Bardella et la méthode Don Corleone
Soyons clairs : la proposition de Bardella a tout de la méthode Don Corleone qui, dans le Parrain de Coppola, faiait à ses adversaires des propositions auxquelles on ne peut pas dire non. Sous peine du pire.
Et lorsque le Rassemblement National propose d’abroger la réforme macroniste qui les a fait bouillonner, voilà une proposition à laquelle on ne peut pas dire non. Sous peine de se dédire.
Sur le fond, je n’irai pas jusqu’à prétendre que le Rassemblement National a raison. On peut reprocher beaucoup de choses à Macron (et je ne m’en prive pas). Il n’en reste pas moins que la fonction publique aujourd’hui est une somme de blocages corporatistes déconnectés de la réalité. Fusionner les corps, dans ce contexte, est loin d’être absurde et répond à de vraies questions réalistes. On peut toujours contester la réponse, mais elle n’est certainement pas absurde.
En proposant de détricoter cette réforme impopulaire; Bardella fait aux hauts fonctionnaires une proposition qui ne peut se refuser, car c’est une proposition opportuniste contre le bon sens historique.
Si nos informations sont justes, Bardella, en proposant de revenir à l’existant antérieur à Macron, marque des points : il flatte les hauts fonctionnaires dans le sens d’un poil qui leur allait bien. Comment continuer à détester et mépriser un parti qui propose une telle mesure ?
Don Corleone ne faisait pas mieux, avec un marché entre les mains : ceux qui refusaient la proposition à laquelle on ne peut pas dire non le faiaient à leurs risques et périls.
A leurs risques et périls
Reste que, comme nous le faisions remarquer dans notre papier consacré au Préfet Thomas Campeaux, à Laon, certains hauts fonctionnaires mènent un combat idéologique contre les possibles nouveaux arrivants au pouvoir.

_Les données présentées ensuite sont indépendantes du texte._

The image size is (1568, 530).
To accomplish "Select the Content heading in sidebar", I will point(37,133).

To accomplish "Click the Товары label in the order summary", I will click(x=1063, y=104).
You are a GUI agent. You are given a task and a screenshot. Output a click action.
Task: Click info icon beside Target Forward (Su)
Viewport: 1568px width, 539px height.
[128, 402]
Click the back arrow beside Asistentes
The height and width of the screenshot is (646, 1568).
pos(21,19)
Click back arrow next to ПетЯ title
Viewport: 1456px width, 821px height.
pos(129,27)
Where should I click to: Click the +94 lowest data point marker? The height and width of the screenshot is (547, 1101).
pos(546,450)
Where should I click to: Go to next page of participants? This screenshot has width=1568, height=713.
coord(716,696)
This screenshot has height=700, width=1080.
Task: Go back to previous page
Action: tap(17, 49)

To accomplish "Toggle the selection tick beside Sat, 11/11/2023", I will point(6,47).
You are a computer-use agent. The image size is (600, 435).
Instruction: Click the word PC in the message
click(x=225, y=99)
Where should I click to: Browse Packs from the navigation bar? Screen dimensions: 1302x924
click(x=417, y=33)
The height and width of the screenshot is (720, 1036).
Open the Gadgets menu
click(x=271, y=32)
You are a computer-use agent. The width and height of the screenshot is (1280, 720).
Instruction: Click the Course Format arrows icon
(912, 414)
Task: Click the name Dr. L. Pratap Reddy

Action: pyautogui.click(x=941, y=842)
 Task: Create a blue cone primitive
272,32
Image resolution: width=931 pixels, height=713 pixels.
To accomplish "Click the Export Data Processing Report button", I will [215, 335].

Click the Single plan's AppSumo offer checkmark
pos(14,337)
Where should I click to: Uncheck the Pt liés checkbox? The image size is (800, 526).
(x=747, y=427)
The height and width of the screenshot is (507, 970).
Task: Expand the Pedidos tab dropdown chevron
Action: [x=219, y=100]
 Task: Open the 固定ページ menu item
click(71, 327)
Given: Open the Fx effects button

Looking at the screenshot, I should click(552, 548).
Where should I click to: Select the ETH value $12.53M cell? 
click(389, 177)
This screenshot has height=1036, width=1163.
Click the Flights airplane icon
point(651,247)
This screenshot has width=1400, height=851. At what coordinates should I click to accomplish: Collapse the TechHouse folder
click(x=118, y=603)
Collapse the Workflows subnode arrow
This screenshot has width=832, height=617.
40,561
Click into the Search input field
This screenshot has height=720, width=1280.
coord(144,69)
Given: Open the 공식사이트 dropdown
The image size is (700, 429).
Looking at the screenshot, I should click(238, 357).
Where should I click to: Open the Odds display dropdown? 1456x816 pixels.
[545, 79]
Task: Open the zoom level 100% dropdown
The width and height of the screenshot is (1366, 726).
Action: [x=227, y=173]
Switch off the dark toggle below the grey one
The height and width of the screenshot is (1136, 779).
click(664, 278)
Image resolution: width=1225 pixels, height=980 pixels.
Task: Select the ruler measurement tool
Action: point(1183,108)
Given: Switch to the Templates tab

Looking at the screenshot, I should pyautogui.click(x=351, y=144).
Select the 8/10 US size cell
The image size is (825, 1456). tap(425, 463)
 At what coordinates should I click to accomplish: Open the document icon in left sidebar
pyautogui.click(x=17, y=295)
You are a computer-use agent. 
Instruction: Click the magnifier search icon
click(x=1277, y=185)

Il faut combattre “l’extrême droite”, appellation paresseuse, commode, vide de sens, qui regroupe sous la même étiquette tous ceux (de plus en plus nombreux) dont le système ne veut plus. Le mot d’ordre est simple : plutôt que d’interroger la crise de la démocratie, distinguons deux camps. D’un coté, ceux qui soutiennent le pouvoir, les fréquentables, en quelque sorte. D’un autre côté, tous ceux qui se posent des questions, donc les gens d’extrême droite, qu’il faut bannir, stigmatiser et raboter autant que possible.
Que ferait Bardella, s’il arrivait au pouvoir, face à ces mauvais coucheurs qui confondent leur statut de fonctionnaire (en principe dédiés à l’intérêt général) avec une charge personnelle payée par la République bonne poire ?
La réponse à cette question est l’épreuve de vérité.
En 1943, l’Assemblée d’Alger avait organisé et théorisé l’épuration : tous ceux qui refusaient la proposition don Corleone, celle à laquelle on ne peut pas dire non, étaient exclus de la fonction publique. Dans la pratique, face aux désordres ambiants, De Gaulle fera une application attentiste de cette doctrine, et la IVè République finira par proposer une loi d’amnistie. Conduisant au semi-coup d’Etat du 13 mai 1958.
Bardella fera-t-il mieux que la IVème République ? Tiendra-t-il sa ligne ?
C’est probablement la seule question qui soit utile. Car menacer sans agir, c’est toujours perdre son autorité.